Given information:

· · ·

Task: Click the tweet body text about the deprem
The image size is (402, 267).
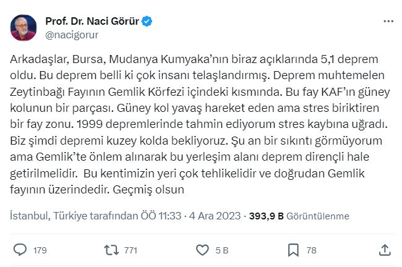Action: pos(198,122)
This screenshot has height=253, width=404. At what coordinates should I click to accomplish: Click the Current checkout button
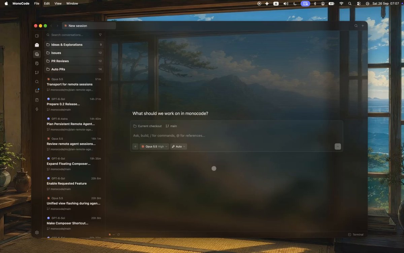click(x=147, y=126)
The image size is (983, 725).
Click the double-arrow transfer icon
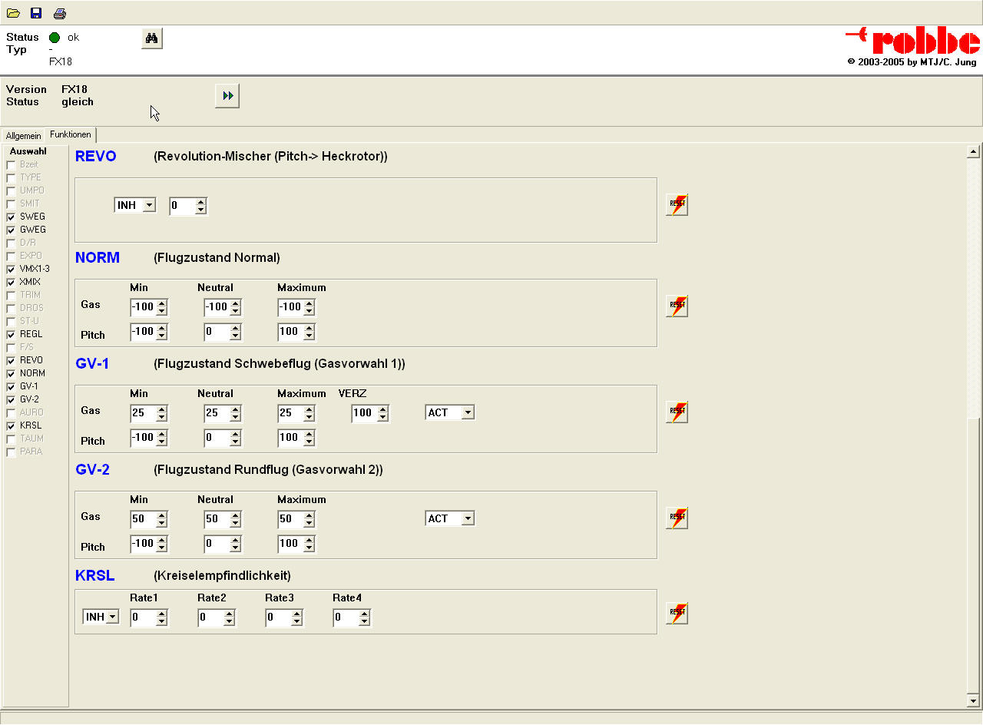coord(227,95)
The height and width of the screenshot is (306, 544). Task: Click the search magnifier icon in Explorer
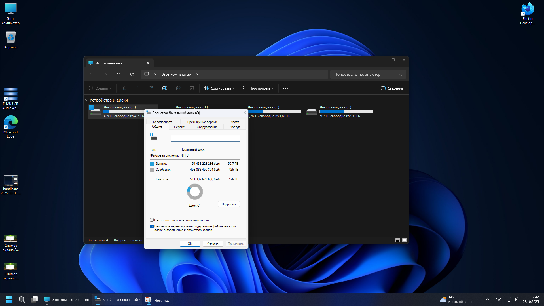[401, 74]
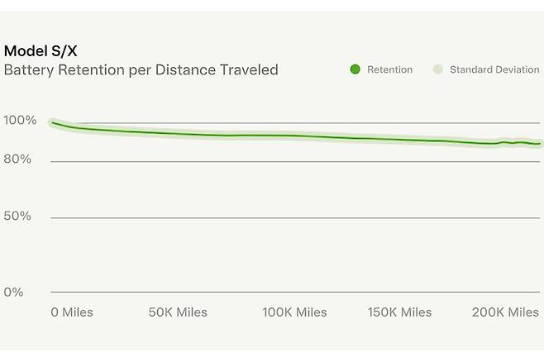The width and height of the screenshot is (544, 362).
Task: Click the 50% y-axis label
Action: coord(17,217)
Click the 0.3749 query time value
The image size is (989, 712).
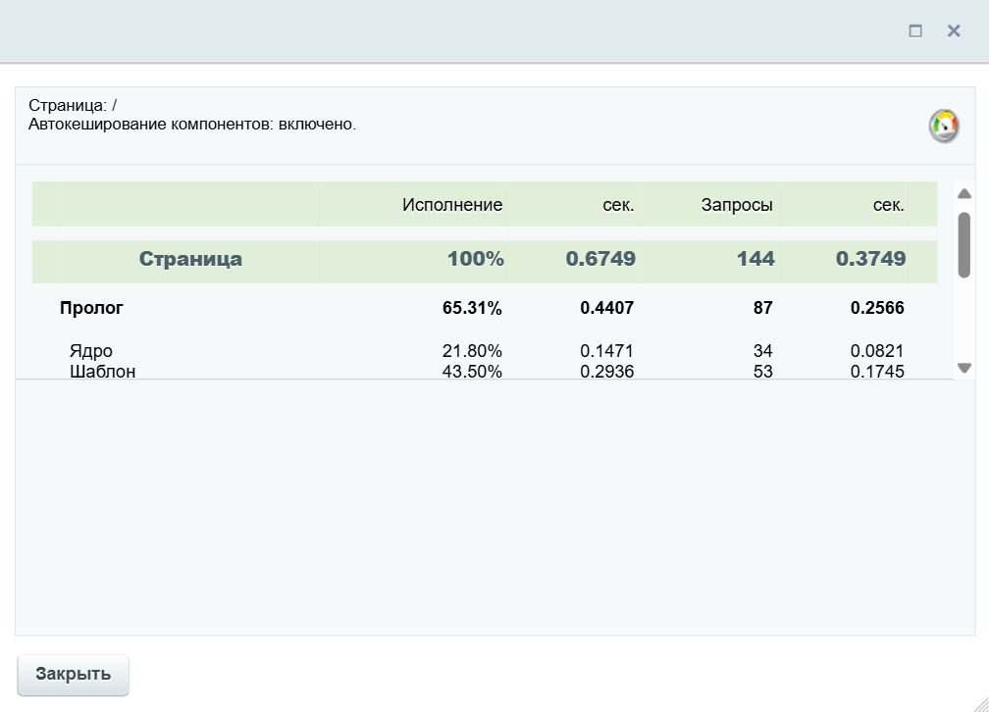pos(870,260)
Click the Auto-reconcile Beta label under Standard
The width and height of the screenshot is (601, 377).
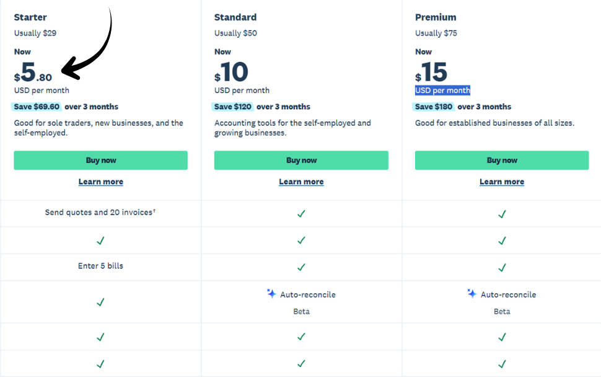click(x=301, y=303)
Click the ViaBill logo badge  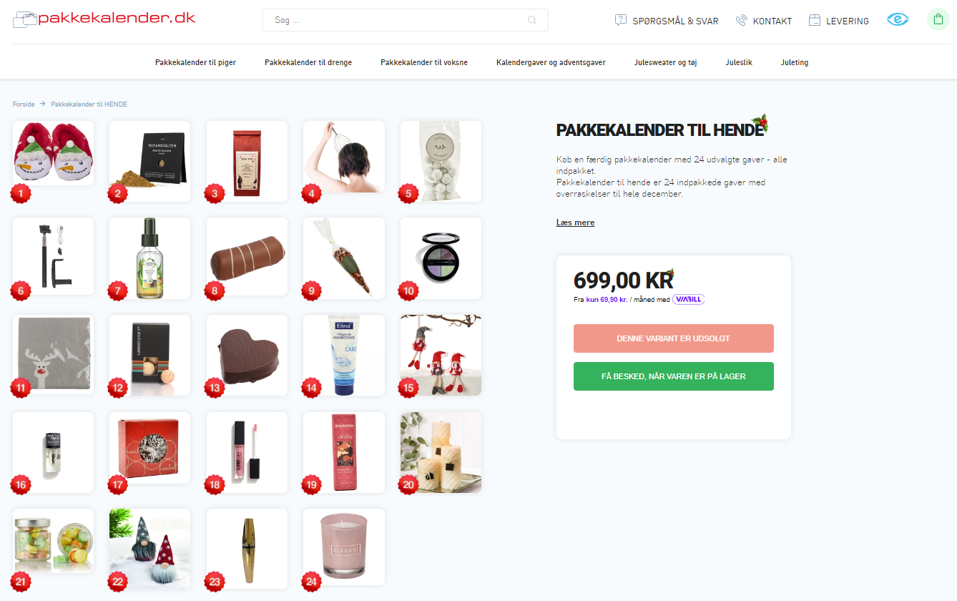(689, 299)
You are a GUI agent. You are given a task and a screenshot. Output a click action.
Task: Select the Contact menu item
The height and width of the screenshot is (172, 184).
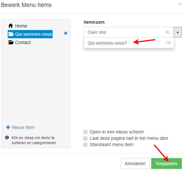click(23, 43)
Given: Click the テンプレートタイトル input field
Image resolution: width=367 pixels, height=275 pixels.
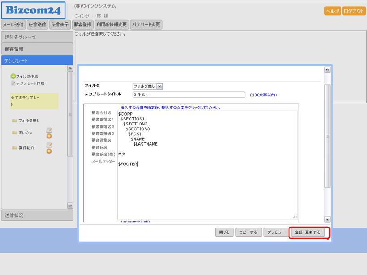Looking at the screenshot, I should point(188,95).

· · ·

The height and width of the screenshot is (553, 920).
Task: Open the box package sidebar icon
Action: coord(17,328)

· · ·

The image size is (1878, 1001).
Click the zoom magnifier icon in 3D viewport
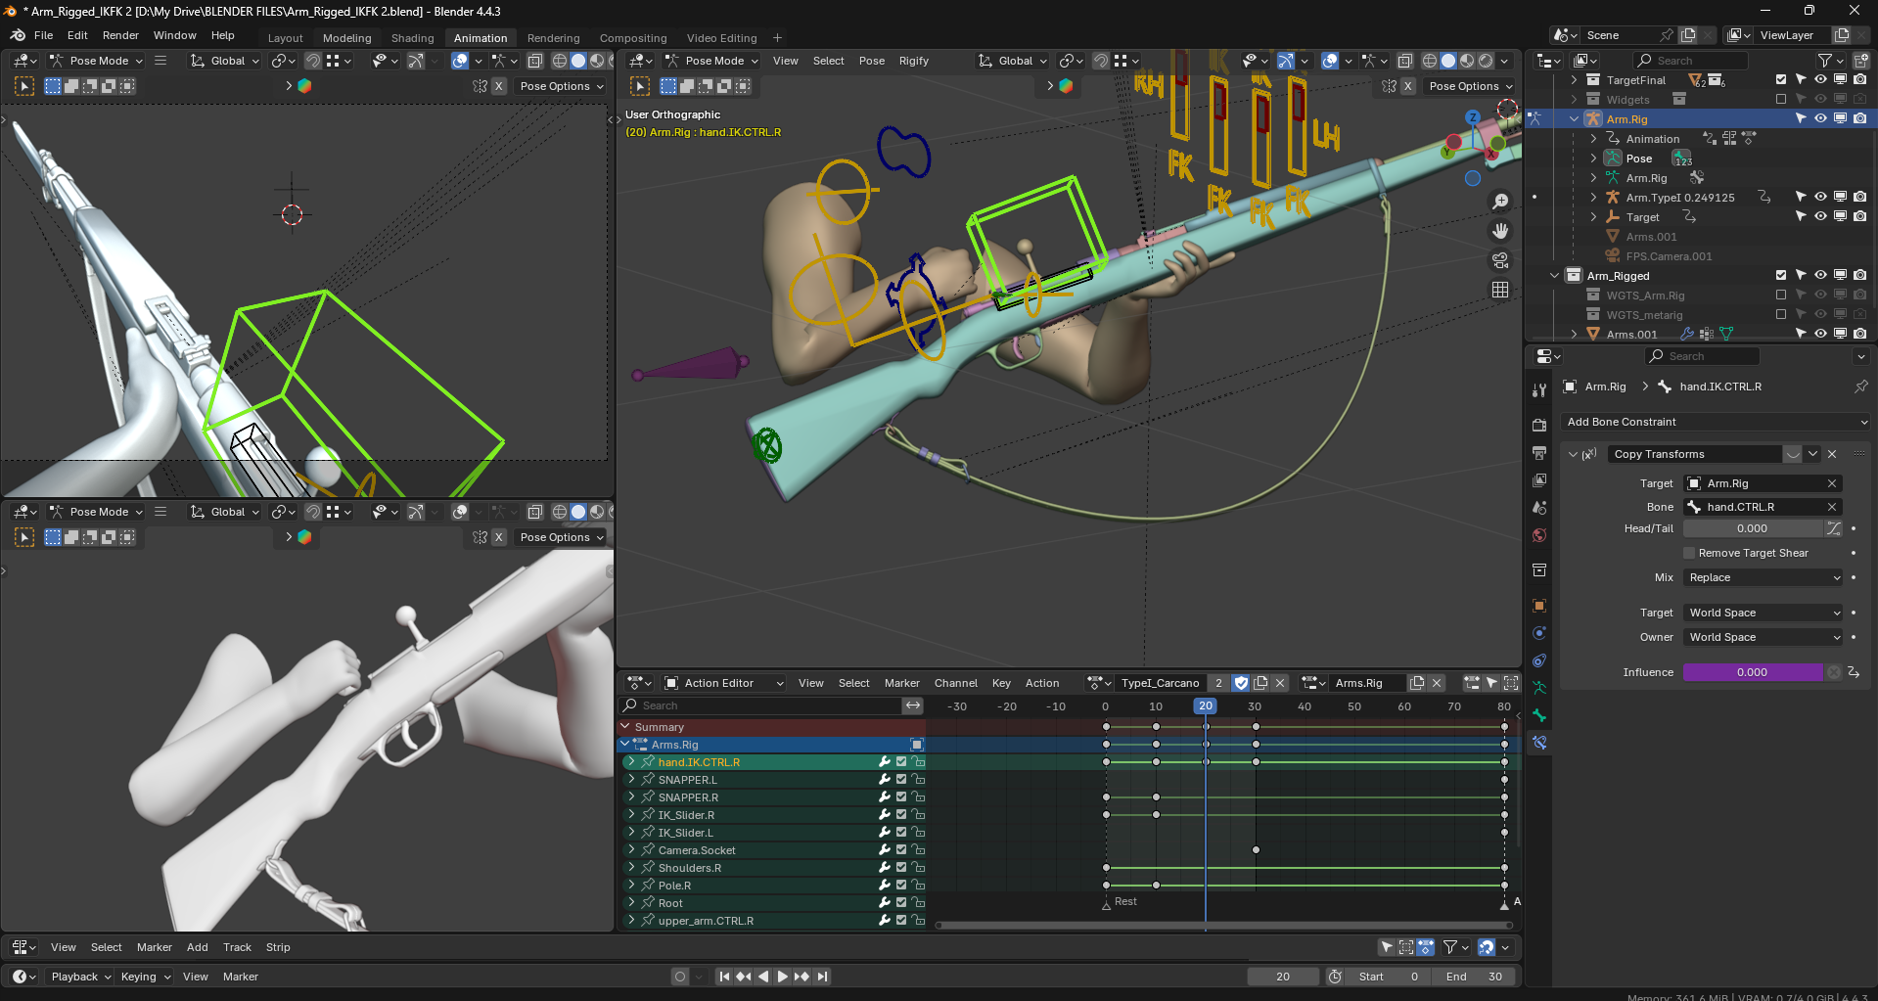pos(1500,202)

· · ·

Task prompt:
Repeat, without pictures, exactly the lines of the data above from the one containing "Task: Click the tweet" through the one containing "Click the Auto-reconcile", including both and adding nothing.

Solved problem:
Task: Click the tweet body text about the deprem
The image size is (402, 267).
Action: pos(198,122)
This screenshot has height=253, width=404. At what coordinates should I click to accomplish: Click the Current checkout button
click(x=147, y=126)
The image size is (983, 725).
Click the double-arrow transfer icon
coord(227,95)
The height and width of the screenshot is (306, 544). Task: Click the search magnifier icon in Explorer
[401, 74]
The width and height of the screenshot is (544, 362).
Task: Click the 50% y-axis label
Action: coord(17,217)
Click the 0.3749 query time value
The image size is (989, 712).
pos(870,260)
Click the Auto-reconcile Beta label under Standard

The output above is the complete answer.